Hot, humid summer days contribute to turfgrass stress and can increase the probability of insect and weed invasion, as well as disease susceptibility. Make sure you are in compliance when it comes to controlling pests with the various resources provided by the National Pesticide Information Center (NPIC).
The NPIC provides objective, science-based information about pesticides and pesticide-related topics to enable people to make informed decisions about pesticides and their use. One of NPIC’s goals is to serve as a factual source of information for diverse professional and public audiences on pesticide-related issues.
Federal Pesticide Regulation – In the United States, the Environmental Protection Agency (EPA) regulates pesticides at the national level. Congress gives the EPA this authority through several federal laws, including the Federal Insecticide, Fungicide and Rodenticide Act (FIFRA). By regulating pesticides, the EPA works to protect human health and the environment.
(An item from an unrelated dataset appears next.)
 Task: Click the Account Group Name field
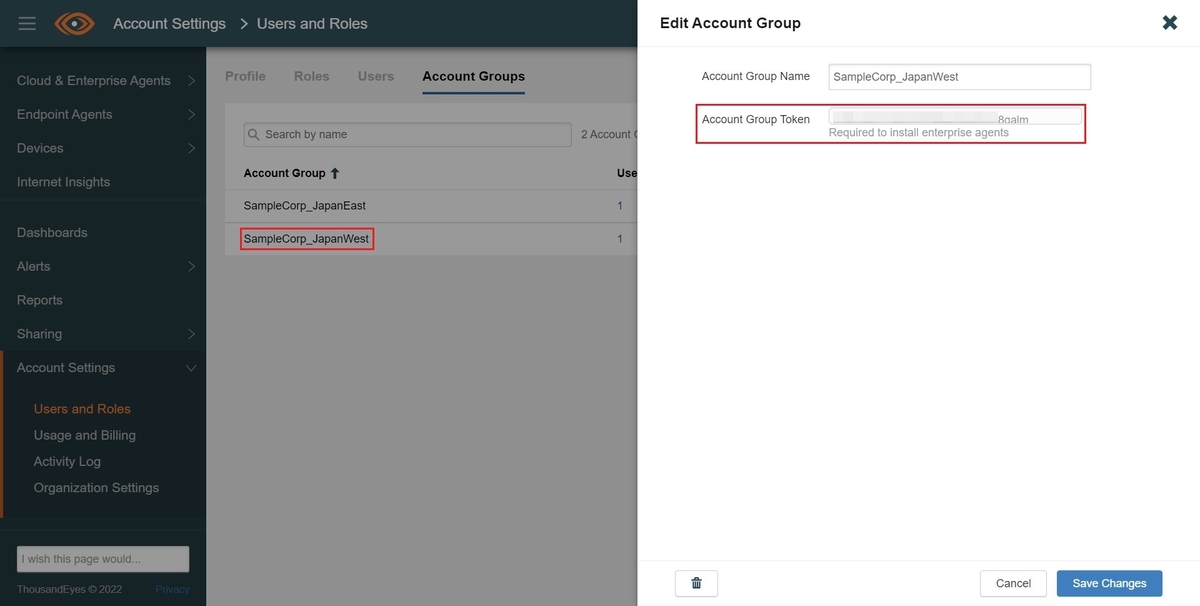pos(960,77)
State Pesticide Regulation – In the United States, state governments play an important role in regulating pesticides. They may develop their own regulations that are stricter than the EPA’s federal pesticide regulations. This is done by each state’s pesticide regulatory office. They are often part of the State Department of Agriculture, but may be part of other state offices such as the Department of Environmental Protection.
NPIC also features an Herbicide Property Tool. This website has compiled each active ingredient’s water solubility, vapor pressure, sorption properties, and half-lives in water/soil. The relative groundwater risk for each chemical in different soil types (groundwater ubiquity scores) has also been calculated. Animations are provided to show the user what these values mean.